Amazon Surrenders in Long-running Tax Battle

AmazonAmazon has long been one of the more prominent companies to face accusations of illegal tax avoidance practices on an international scale. Now, the company has seemingly surrendered in one of its most long-running battles and agreed to cease using one of its most lucrative tax avoidance practices.

Amazon has faced both criticism and investigations by authorities as a result of its practices of moving earnings around internationally in order to reduce the amount of tax it pays on profits made in certain jurisdictions. Large amounts of Amazon’s profits made in the UK and other European companies are redirected to Luxembourg without tax first being paid. As Luxembourg is a very low-tax jurisdiction, funnelling profits from other countries there before paying tax in the country of origin results in a much smaller tax bill – but the legality of this approach has frequently been called into question.

Now, Amazon is to start calculating profits on all sales in the country in which those sales took place. In other words, UK sales will no longer be reported in Luxembourg instead of the UK to avoid paying UK tax.

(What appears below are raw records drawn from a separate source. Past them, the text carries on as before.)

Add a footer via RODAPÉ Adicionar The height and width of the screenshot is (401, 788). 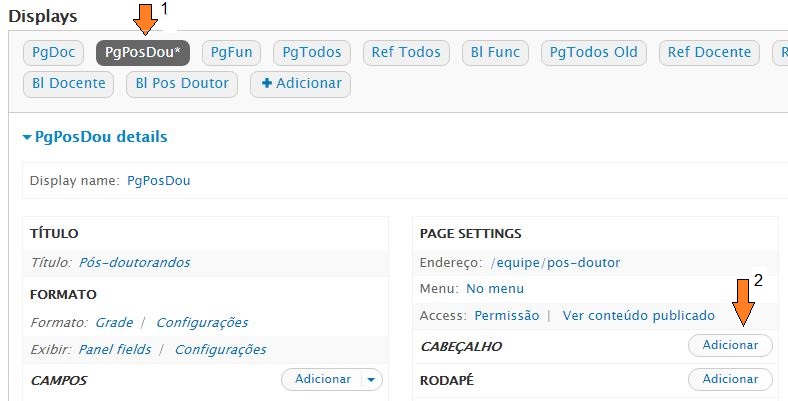point(730,379)
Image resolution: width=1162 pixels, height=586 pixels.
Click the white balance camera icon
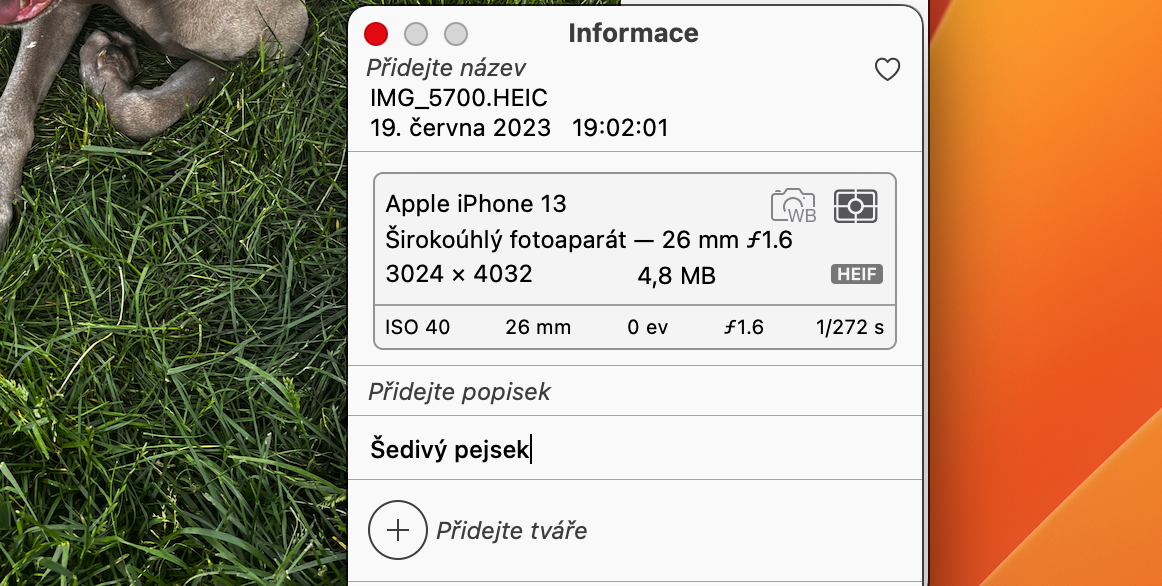coord(793,205)
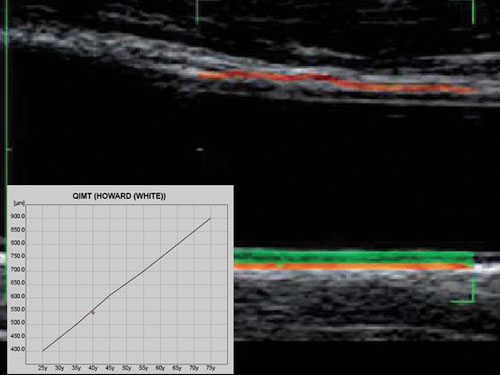Click the 40y age label below data point
Image resolution: width=500 pixels, height=375 pixels.
point(93,368)
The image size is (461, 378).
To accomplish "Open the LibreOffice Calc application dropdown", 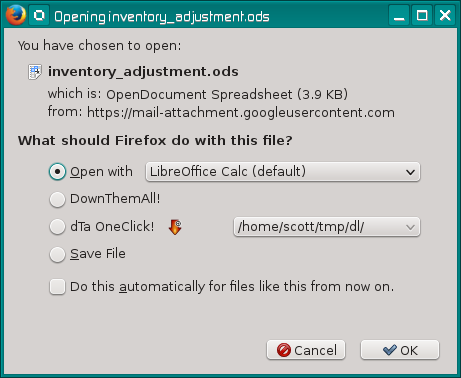I will (x=283, y=172).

Amazon’s apparent surrender comes soon after Chancellor George Osborne announced further measures to crack down on tax avoidance and the redirection of profits made in the UK. Since April, Osborne has introduced a new class of tax known as diverted profits tax, specifically designed to catch out corporate tax structures like Amazon’s. Indeed Amazon, a company which has long denied claims that this structure is an artificial one designed to avoid tax, would certainly have been caught by the new tax had it not announced this change of heart. Under the diverted profits tax, the company would have had to pay tax on the profits diverted to Luxembourg at a punitive rate of 25%.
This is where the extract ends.